-------- Exercise material --------

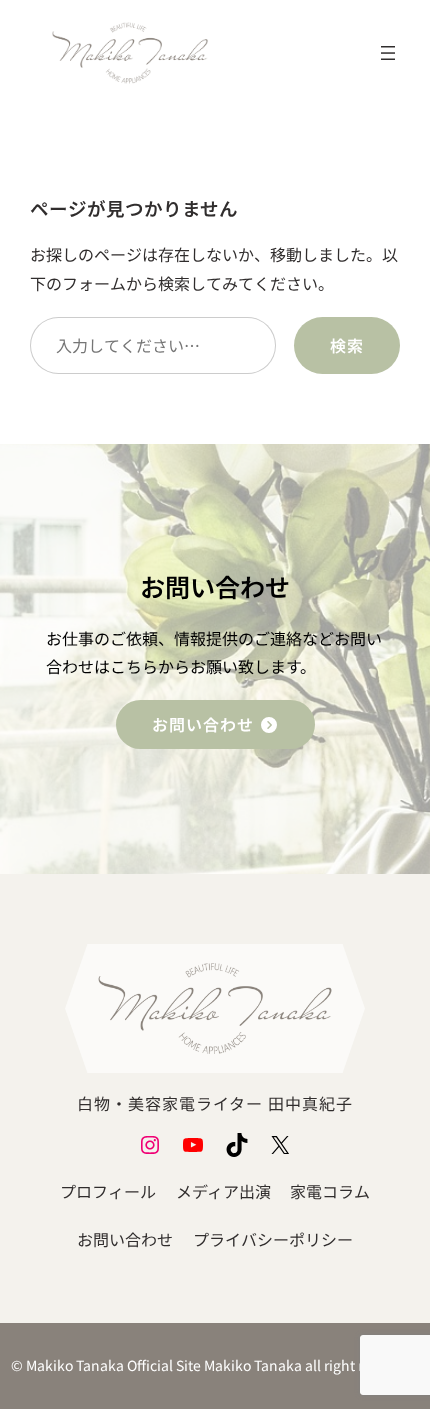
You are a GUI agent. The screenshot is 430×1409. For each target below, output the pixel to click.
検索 (347, 345)
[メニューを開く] (388, 53)
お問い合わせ (205, 724)
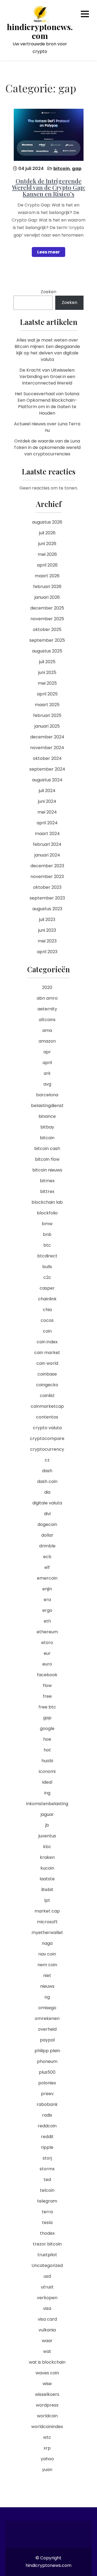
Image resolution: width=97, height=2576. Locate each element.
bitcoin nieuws (47, 1170)
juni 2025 (47, 672)
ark (47, 1073)
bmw (47, 1224)
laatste (47, 1879)
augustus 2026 (47, 522)
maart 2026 (47, 576)
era (47, 1600)
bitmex (47, 1181)
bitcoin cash (47, 1148)
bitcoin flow (47, 1159)
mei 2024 (47, 812)
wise (47, 2384)
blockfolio (47, 1213)
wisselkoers (47, 2394)
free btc (47, 1707)
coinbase (47, 1374)
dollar (47, 1535)
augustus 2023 (47, 909)
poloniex (47, 2083)
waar (47, 2341)
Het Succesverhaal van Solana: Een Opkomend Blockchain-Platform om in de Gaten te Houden (47, 403)
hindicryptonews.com (40, 31)
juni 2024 (47, 801)
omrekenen (47, 2018)
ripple (47, 2147)
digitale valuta (47, 1503)
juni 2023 (47, 930)
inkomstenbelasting (47, 1804)
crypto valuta (47, 1428)
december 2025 (47, 608)
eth (47, 1621)
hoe (47, 1739)
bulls (47, 1267)
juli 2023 (47, 919)
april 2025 (47, 694)
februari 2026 (47, 586)
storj (47, 2158)
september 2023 (47, 898)
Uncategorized (47, 2265)
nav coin (47, 1954)
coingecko (47, 1385)
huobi (47, 1761)
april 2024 (47, 823)
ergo (47, 1610)
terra (47, 2212)
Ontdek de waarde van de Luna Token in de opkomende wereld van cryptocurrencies (47, 447)
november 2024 (47, 748)
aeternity (47, 1009)
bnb (47, 1234)
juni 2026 (47, 543)
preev (47, 2094)
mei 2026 (47, 554)
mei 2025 (47, 683)
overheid (47, 2029)
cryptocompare (47, 1438)
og (47, 1997)
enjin (47, 1589)
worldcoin (47, 2416)
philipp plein (47, 2051)
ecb (47, 1557)
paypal (47, 2040)
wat (47, 2351)
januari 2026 (47, 597)
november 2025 (47, 619)
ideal (47, 1782)
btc (47, 1245)
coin (47, 1331)
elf (47, 1567)
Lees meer (48, 252)
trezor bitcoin (47, 2244)
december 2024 (47, 737)
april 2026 (47, 565)
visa (47, 2308)
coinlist (47, 1395)
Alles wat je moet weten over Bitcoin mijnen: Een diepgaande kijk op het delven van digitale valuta (47, 349)
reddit (47, 2137)
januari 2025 (47, 726)
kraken (47, 1857)
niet (47, 1975)
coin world (47, 1363)
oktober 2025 (47, 629)
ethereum (47, 1632)
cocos (47, 1320)
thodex (47, 2233)
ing (47, 1793)
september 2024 (47, 769)
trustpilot (47, 2255)
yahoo (47, 2459)
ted (47, 2179)
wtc (47, 2437)
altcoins (47, 1020)
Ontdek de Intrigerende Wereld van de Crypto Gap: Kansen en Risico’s (48, 187)
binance (47, 1116)
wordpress (47, 2405)
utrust (47, 2287)
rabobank (47, 2104)
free (47, 1696)
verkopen (47, 2298)
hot (47, 1750)
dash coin (47, 1481)
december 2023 (47, 866)
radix (47, 2115)
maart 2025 (47, 705)
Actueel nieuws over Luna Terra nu (47, 427)
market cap (47, 1911)
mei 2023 (47, 941)
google (47, 1728)
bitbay (47, 1127)
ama (47, 1030)
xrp (47, 2448)
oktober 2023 (47, 887)
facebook (47, 1675)
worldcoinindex (47, 2426)
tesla (47, 2222)
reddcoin (47, 2126)
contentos (47, 1417)
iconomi (47, 1771)
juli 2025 (47, 662)
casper (47, 1288)
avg (47, 1084)
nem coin (47, 1965)
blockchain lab (47, 1202)
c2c (47, 1277)
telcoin (47, 2190)
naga (47, 1943)
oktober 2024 (47, 758)
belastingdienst (47, 1105)
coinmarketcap (47, 1406)
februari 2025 (47, 715)
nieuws (47, 1986)
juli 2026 (47, 533)
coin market (47, 1352)
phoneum (47, 2061)
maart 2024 (47, 833)
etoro (47, 1642)
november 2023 (47, 876)
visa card (47, 2319)
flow (47, 1685)
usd (47, 2276)
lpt (47, 1900)
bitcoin (61, 168)
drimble (47, 1546)
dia (47, 1492)
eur (47, 1653)
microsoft (47, 1922)
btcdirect (47, 1256)
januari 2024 (47, 855)
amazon (47, 1041)
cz (47, 1460)
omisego (47, 2008)
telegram (47, 2201)
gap (76, 168)
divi (47, 1514)
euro (47, 1664)
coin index (47, 1342)
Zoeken (48, 292)
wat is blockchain (47, 2362)
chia (47, 1310)
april (47, 1063)
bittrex (47, 1191)
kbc (47, 1847)
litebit (47, 1889)
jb (47, 1825)
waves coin (47, 2373)
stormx (47, 2169)
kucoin (47, 1868)
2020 (47, 987)
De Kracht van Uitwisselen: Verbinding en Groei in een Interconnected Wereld (47, 376)
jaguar (47, 1814)
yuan (47, 2469)
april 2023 (47, 952)
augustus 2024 (47, 780)
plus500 (47, 2072)
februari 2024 (47, 844)
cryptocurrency (47, 1449)
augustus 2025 (47, 651)
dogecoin (47, 1524)
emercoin (47, 1578)
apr (47, 1052)
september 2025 (47, 640)
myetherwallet (47, 1932)
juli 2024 (47, 791)
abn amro (47, 998)
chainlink (47, 1299)
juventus (47, 1836)
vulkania (47, 2330)
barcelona (47, 1095)
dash (47, 1471)
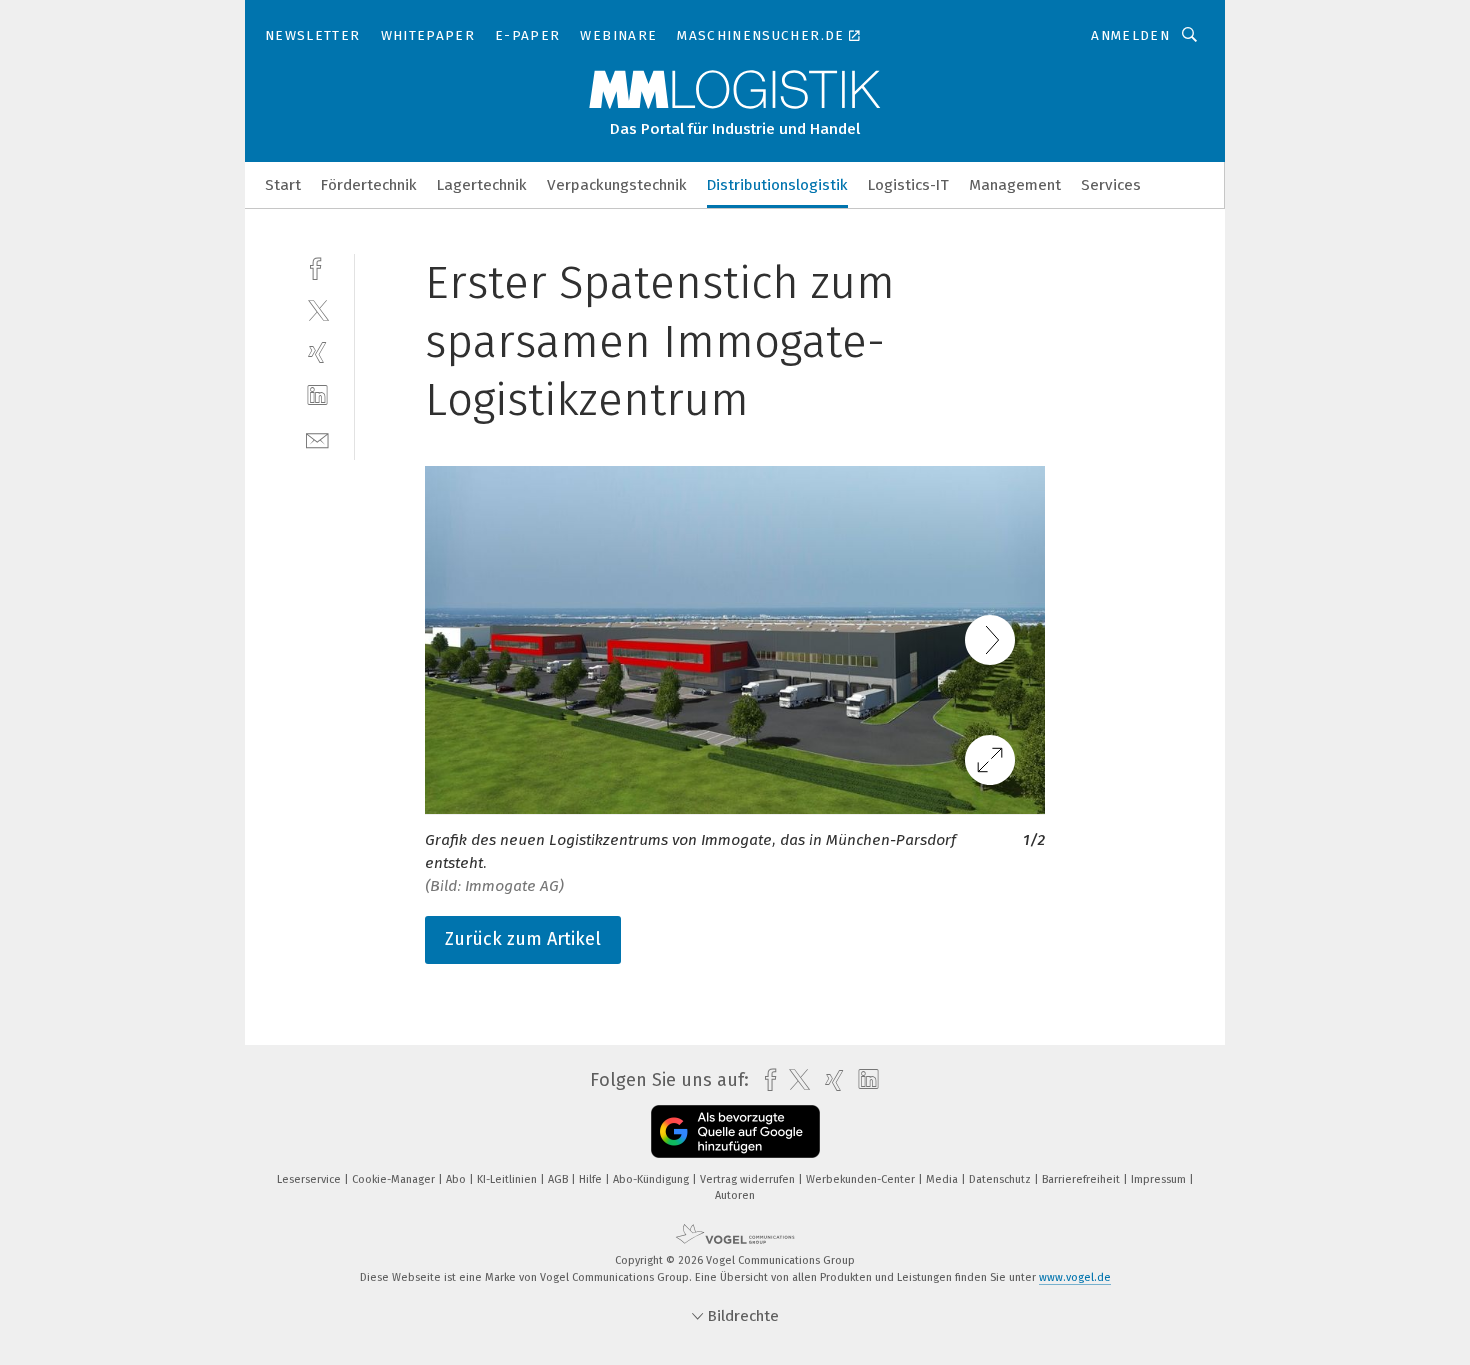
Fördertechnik (369, 185)
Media (943, 1179)
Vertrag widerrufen (749, 1179)
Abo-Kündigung (652, 1179)
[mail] (317, 438)
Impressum (1160, 1179)
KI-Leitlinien (508, 1179)
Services (1111, 185)
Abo (457, 1179)
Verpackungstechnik (617, 185)
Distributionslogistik (777, 185)
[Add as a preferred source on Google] (735, 1131)
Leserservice (310, 1179)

--------

**What is needed**
Copy each entry above exactly; drop the pictures.

**Task answer**
You are a GUI agent. The screenshot is 430×1409. For each target below, output the pixel to click.
検索 (347, 345)
[メニューを開く] (388, 53)
お問い合わせ (205, 724)
Image resolution: width=97, height=2576. Locate each element.
bitcoin nieuws (47, 1170)
juni 2025 (47, 672)
ark (47, 1073)
bmw (47, 1224)
laatste (47, 1879)
augustus 2026 (47, 522)
maart 2026 (47, 576)
era (47, 1600)
bitmex (47, 1181)
bitcoin cash (47, 1148)
bitcoin flow (47, 1159)
mei 2024 (47, 812)
wise (47, 2384)
blockfolio (47, 1213)
wisselkoers (47, 2394)
free btc (47, 1707)
coinbase (47, 1374)
dollar (47, 1535)
augustus 2023 (47, 909)
poloniex (47, 2083)
waar (47, 2341)
Het Succesverhaal van Solana: Een Opkomend Blockchain-Platform om in de Gaten te Houden (47, 403)
hindicryptonews.com (40, 31)
juni 2024 (47, 801)
omrekenen (47, 2018)
ripple (47, 2147)
digitale valuta (47, 1503)
juni 2023 (47, 930)
inkomstenbelasting (47, 1804)
crypto valuta (47, 1428)
december 2025 (47, 608)
eth (47, 1621)
hoe (47, 1739)
bulls (47, 1267)
juli 2023 (47, 919)
april 2025 (47, 694)
februari 2026 (47, 586)
storj (47, 2158)
september 2023 (47, 898)
Uncategorized (47, 2265)
nav coin (47, 1954)
coingecko (47, 1385)
huobi (47, 1761)
april 2024 (47, 823)
ergo (47, 1610)
terra (47, 2212)
Ontdek de waarde van de Luna Token in de opkomende wereld van cryptocurrencies (47, 447)
november 2024 (47, 748)
aeternity (47, 1009)
bnb (47, 1234)
juni 2026 (47, 543)
preev (47, 2094)
mei 2026 (47, 554)
mei 2025 (47, 683)
overheid (47, 2029)
cryptocompare (47, 1438)
og (47, 1997)
enjin (47, 1589)
worldcoin (47, 2416)
philipp plein (47, 2051)
ecb (47, 1557)
paypal (47, 2040)
wat (47, 2351)
januari 2026 (47, 597)
november 2025 (47, 619)
ideal (47, 1782)
btc (47, 1245)
coin (47, 1331)
elf (47, 1567)
Lees meer (48, 252)
trezor bitcoin (47, 2244)
december 2024 (47, 737)
april 2026 (47, 565)
visa (47, 2308)
coinlist (47, 1395)
Alles wat je moet weten over Bitcoin mijnen: Een diepgaande kijk op het delven van digitale valuta (47, 349)
reddit (47, 2137)
januari 2025 (47, 726)
kraken (47, 1857)
niet (47, 1975)
coin world (47, 1363)
oktober 2025 (47, 629)
ethereum (47, 1632)
cocos (47, 1320)
thodex (47, 2233)
ing (47, 1793)
september 2024 (47, 769)
trustpilot (47, 2255)
yahoo (47, 2459)
ted (47, 2179)
wtc (47, 2437)
altcoins (47, 1020)
Ontdek de Intrigerende Wereld van de Crypto Gap: Kansen en Risico’s (48, 187)
binance (47, 1116)
wordpress (47, 2405)
utrust (47, 2287)
rabobank (47, 2104)
free (47, 1696)
verkopen (47, 2298)
hot (47, 1750)
dash coin (47, 1481)
december 2023 (47, 866)
radix (47, 2115)
maart 2025 (47, 705)
Actueel nieuws over Luna Terra nu (47, 427)
market cap (47, 1911)
mei 2023 (47, 941)
google (47, 1728)
bitbay (47, 1127)
ama (47, 1030)
xrp (47, 2448)
oktober 2023 (47, 887)
facebook (47, 1675)
worldcoinindex (47, 2426)
tesla (47, 2222)
reddcoin (47, 2126)
contentos (47, 1417)
iconomi (47, 1771)
juli 2025 (47, 662)
casper (47, 1288)
avg (47, 1084)
nem coin (47, 1965)
blockchain lab (47, 1202)
c2c (47, 1277)
telcoin (47, 2190)
naga (47, 1943)
oktober 2024 (47, 758)
belastingdienst (47, 1105)
coinmarketcap (47, 1406)
februari 2025 (47, 715)
nieuws (47, 1986)
juli 2026 (47, 533)
coin market (47, 1352)
phoneum (47, 2061)
maart 2024 (47, 833)
etoro (47, 1642)
november 2023 (47, 876)
visa card (47, 2319)
flow (47, 1685)
usd (47, 2276)
lpt (47, 1900)
bitcoin (61, 168)
drimble (47, 1546)
dia (47, 1492)
eur (47, 1653)
microsoft (47, 1922)
btcdirect (47, 1256)
januari 2024 (47, 855)
amazon (47, 1041)
cz (47, 1460)
omisego (47, 2008)
telegram (47, 2201)
gap (76, 168)
divi (47, 1514)
euro (47, 1664)
coin index (47, 1342)
Zoeken (48, 292)
wat is blockchain (47, 2362)
chia (47, 1310)
april (47, 1063)
bittrex (47, 1191)
kbc (47, 1847)
litebit (47, 1889)
jb (47, 1825)
waves coin (47, 2373)
stormx (47, 2169)
kucoin (47, 1868)
2020 (47, 987)
De Kracht van Uitwisselen: Verbinding en Groei in een Interconnected Wereld (47, 376)
jaguar (47, 1814)
yuan (47, 2469)
april 2023 (47, 952)
augustus 2024 (47, 780)
plus500 (47, 2072)
februari 2024 (47, 844)
cryptocurrency (47, 1449)
augustus 2025 (47, 651)
dogecoin (47, 1524)
emercoin (47, 1578)
apr (47, 1052)
september 2025 (47, 640)
myetherwallet (47, 1932)
juli 2024 (47, 791)
abn amro (47, 998)
chainlink (47, 1299)
juventus (47, 1836)
vulkania (47, 2330)
barcelona (47, 1095)
dash (47, 1471)
Fördertechnik (369, 185)
Media (943, 1179)
Vertrag widerrufen (749, 1179)
Abo-Kündigung (652, 1179)
[mail] (317, 438)
Impressum (1160, 1179)
KI-Leitlinien (508, 1179)
Services (1111, 185)
Abo (457, 1179)
Verpackungstechnik (617, 185)
Distributionslogistik (777, 185)
[Add as a preferred source on Google] (735, 1131)
Leserservice (310, 1179)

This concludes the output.